Traumatic brain injury (TBI) evokes diffuse (traumatic) axonal injury (TAI), which contributes to morbidity and mortality. Damaged axons display progressive alterations gradually evolving to axonal disconnection. In severe TAI, the tensile forces of injury lead to a focal influx of Ca2+, initiating a series of proteolytic processes wherein the cysteine proteases, calpain and caspase modify the axonal cytoskeleton, causing irreversible damage over time postinjury. Although several studies have demonstrated that the systemic administration of calpain inhibitors reduces the extent of ischemic and traumatic contusional injury a direct beneficial effect on TAI has not been established to date. The current study was initiated to address this issue in an impact acceleration rat-TBI model in order to provide further evidence on the contribution of calpain-mediated proteolytic processes in the pathogenesis of TAI, while further supporting the utility of calpain-inhibitors. A single tail vein bolus injection of 30 mg/kg MDL-28170 was administered to Wistar rats 30 min preinjury. After injury the rats were allowed to survive 120 min when they were perfused with aldehydes. Brains were processed for immunohistochemical localization of damaged axonal profiles displaying either amyloid precursor protein (APP)- or RMO-14-immunoreactivity (IR), both considered markers of specific features of TAI. Digital data acquisition and statistical analysis demonstrated that preinjury administration of MDL-28170 significantly reduced the mean number of damaged RMO-14- as well as APP-IR axonal profiles in the brainstem fiber tracts analyzed. These results further underscore the role of calpain-mediated proteolytic processes in the pathogenesis of DAI and support the potential use of cell permeable calpain-inhibitors as a rational therapeutic approach in TBI.

Brain Injury Biomarkers May Improve the Predictive Power of the IMPACT Outcome Calculator

Outcome prediction following severe traumatic brain injury (sTBI) is a widely investigated field of research.

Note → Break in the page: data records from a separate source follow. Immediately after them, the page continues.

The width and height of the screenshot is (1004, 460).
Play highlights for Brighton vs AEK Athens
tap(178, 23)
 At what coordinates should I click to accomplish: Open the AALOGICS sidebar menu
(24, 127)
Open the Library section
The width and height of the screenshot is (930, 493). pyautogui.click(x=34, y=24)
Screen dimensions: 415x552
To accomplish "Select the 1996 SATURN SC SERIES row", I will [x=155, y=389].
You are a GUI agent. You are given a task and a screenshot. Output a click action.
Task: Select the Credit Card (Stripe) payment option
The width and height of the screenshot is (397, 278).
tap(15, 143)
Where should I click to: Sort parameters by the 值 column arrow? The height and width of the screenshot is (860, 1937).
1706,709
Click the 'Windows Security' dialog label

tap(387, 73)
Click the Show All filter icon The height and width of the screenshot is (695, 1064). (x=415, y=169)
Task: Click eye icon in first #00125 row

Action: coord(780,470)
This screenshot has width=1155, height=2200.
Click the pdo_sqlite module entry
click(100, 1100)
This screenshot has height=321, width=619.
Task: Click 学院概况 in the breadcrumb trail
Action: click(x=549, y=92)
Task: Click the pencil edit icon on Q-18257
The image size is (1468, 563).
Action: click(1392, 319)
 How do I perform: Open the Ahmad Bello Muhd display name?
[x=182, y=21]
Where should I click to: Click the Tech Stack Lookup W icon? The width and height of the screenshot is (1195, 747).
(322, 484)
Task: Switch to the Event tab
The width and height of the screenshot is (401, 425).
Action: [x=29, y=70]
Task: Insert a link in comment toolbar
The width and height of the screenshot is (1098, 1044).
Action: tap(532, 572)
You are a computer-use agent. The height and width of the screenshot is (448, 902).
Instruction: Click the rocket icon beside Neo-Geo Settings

A major breakthrough is represented by the IMPACT prognostic calculator based on admission data of more than 8500 patients. A growing body of scientific evidence has shown that clinically meaningful biomarkers, including glial fibrillary acidic protein (GFAP), ubiquitin C-terminal hydrolase-L1 (UCH-L1), and αII-spectrin breakdown product (SBDP145), could also contribute to outcome prediction. The present study was initiated to assess whether the addition of biomarkers to the IMPACT prognostic calculator could improve its predictive power. Forty-five sTBI patients (GCS score≤8) from four different sites were investigated. We utilized the core model of the IMPACT calculator (age, GCS motor score, and reaction of pupils), and measured the level of GFAP, UCH-L1, and SBDP145 in serum and cerebrospinal fluid (CSF). The forecast and actual 6-month outcomes were compared by logistic regression analysis. The results of the core model itself, as well as serum values of GFAP and CSF levels of SBDP145, showed a significant correlation with the 6-month mortality using a univariate analysis. In the core model, the Nagelkerke R(2) value was 0.214. With multivariate analysis we were able to increase this predictive power with one additional biomarker (GFAP in CSF) to R(2)=0.476, while the application of three biomarker levels (GFAP in CSF, GFAP in serum, and SBDP145 in CSF) increased the Nagelkerke R(2) to 0.700. Our preliminary results underline the importance of biomarkers in outcome prediction, and encourage further investigation to expand the predictive power of contemporary outcome calculators and prognostic models in TBI.